> [Work item] Print only the line with "The image size is (750, 648)." and the lines after it, ending with the last line of the material, each exactly as it stands.

> [Data extract]
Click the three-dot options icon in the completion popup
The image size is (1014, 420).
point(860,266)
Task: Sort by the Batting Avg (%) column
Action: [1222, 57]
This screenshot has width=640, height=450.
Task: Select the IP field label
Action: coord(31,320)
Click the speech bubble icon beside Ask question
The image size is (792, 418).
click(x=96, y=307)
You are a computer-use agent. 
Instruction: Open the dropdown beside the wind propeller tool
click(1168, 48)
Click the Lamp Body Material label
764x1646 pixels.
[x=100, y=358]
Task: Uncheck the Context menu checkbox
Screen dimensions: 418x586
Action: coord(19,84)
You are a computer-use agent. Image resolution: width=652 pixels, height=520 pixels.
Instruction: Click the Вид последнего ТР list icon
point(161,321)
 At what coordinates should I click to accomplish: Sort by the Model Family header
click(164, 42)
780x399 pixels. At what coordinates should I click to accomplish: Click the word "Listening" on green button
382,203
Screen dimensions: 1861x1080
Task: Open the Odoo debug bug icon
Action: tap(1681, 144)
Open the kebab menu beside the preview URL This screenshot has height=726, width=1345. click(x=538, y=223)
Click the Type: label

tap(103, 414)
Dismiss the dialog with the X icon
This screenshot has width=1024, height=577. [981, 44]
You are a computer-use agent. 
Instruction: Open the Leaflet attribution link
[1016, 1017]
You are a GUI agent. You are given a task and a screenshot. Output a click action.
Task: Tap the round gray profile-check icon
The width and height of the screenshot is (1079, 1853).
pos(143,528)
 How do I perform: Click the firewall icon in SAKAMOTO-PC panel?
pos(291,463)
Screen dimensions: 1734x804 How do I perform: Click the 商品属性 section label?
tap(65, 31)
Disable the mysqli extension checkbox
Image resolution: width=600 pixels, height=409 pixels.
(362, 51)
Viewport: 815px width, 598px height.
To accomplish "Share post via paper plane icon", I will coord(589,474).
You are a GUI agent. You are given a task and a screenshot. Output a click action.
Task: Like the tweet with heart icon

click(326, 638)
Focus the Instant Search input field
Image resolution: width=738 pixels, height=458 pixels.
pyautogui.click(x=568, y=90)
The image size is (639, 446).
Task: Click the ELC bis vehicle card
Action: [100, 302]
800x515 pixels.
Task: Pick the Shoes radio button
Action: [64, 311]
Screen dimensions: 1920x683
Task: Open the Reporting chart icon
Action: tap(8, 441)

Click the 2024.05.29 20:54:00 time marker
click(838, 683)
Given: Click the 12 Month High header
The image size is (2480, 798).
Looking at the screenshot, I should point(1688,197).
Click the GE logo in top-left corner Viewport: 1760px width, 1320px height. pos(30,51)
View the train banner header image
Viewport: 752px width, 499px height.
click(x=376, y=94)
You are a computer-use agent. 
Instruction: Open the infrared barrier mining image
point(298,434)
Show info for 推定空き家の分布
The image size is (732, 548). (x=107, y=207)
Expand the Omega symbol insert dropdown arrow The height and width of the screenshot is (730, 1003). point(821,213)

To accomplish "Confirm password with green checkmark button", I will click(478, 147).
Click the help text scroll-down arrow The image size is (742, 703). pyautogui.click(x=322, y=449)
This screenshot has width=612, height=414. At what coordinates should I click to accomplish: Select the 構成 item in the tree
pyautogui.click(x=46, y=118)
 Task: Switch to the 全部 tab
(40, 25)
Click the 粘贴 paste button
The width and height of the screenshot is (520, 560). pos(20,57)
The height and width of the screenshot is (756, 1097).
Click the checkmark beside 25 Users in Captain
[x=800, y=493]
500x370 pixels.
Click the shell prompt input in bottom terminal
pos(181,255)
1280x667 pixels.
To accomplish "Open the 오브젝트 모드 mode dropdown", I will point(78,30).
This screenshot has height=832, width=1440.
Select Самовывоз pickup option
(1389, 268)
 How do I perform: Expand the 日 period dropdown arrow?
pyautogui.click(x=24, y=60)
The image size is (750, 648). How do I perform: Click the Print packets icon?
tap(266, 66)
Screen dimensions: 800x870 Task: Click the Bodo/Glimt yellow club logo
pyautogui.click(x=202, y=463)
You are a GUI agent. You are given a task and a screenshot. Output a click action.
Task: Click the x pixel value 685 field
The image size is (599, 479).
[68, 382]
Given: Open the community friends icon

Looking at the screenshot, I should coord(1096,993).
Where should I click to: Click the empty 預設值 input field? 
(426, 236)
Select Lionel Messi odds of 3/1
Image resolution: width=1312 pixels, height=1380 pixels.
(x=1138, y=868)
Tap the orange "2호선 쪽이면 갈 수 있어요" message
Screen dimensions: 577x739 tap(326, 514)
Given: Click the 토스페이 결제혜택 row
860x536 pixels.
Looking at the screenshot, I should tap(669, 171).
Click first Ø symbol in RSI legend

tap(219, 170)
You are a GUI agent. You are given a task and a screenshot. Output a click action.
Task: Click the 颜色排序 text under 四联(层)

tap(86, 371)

> [Solution to this exercise]
The image size is (750, 648). How do I perform: Click the Print packets icon?
tap(266, 66)
Screen dimensions: 800x870 Task: Click the Bodo/Glimt yellow club logo
pyautogui.click(x=202, y=463)
You are a GUI agent. You are given a task and a screenshot. Output a click action.
Task: Click the x pixel value 685 field
The image size is (599, 479).
[68, 382]
Given: Open the community friends icon

Looking at the screenshot, I should coord(1096,993).
Where should I click to: Click the empty 預設值 input field? 
(426, 236)
Select Lionel Messi odds of 3/1
Image resolution: width=1312 pixels, height=1380 pixels.
(x=1138, y=868)
Tap the orange "2호선 쪽이면 갈 수 있어요" message
Screen dimensions: 577x739 tap(326, 514)
Given: Click the 토스페이 결제혜택 row
860x536 pixels.
Looking at the screenshot, I should tap(669, 171).
Click first Ø symbol in RSI legend

tap(219, 170)
You are a GUI agent. You are given a task and a screenshot. Output a click action.
Task: Click the 颜色排序 text under 四联(层)

tap(86, 371)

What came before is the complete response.